:: Information provided ::

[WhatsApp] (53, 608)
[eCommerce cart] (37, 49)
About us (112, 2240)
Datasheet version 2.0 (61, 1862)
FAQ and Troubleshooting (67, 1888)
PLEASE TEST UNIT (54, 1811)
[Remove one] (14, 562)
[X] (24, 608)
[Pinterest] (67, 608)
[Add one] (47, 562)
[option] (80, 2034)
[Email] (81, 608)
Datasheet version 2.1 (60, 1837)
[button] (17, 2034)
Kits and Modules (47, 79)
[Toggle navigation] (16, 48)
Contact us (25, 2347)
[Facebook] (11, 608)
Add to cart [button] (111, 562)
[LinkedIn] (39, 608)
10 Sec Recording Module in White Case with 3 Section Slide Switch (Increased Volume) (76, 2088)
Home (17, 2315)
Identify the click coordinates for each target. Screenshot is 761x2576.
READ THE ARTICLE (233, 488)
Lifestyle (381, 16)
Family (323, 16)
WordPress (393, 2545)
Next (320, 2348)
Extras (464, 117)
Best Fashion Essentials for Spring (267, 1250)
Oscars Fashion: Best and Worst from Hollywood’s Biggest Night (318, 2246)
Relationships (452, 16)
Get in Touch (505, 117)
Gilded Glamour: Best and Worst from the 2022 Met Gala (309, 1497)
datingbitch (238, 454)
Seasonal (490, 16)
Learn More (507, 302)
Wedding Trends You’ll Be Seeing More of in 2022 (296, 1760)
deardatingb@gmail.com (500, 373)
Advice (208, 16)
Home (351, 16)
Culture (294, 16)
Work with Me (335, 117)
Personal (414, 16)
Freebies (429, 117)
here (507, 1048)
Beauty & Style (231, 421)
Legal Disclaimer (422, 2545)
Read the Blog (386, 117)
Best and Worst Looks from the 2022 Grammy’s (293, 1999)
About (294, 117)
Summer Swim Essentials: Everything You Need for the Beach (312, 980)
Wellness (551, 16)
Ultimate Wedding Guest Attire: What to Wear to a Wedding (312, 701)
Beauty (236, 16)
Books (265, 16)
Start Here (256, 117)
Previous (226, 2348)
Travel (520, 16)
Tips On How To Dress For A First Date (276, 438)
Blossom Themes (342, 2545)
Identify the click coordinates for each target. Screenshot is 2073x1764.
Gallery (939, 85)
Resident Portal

:::

* **What you will do**:
Extract from the listing above the lines between the line containing "[Remove one] (14, 562)" and the line containing "Contact us (25, 2347)", keeping both of those lines. Output nothing else.

* **Answer section**:
[Remove one] (14, 562)
[X] (24, 608)
[Pinterest] (67, 608)
[Add one] (47, 562)
[option] (80, 2034)
[Email] (81, 608)
Datasheet version 2.1 (60, 1837)
[button] (17, 2034)
Kits and Modules (47, 79)
[Toggle navigation] (16, 48)
Contact us (25, 2347)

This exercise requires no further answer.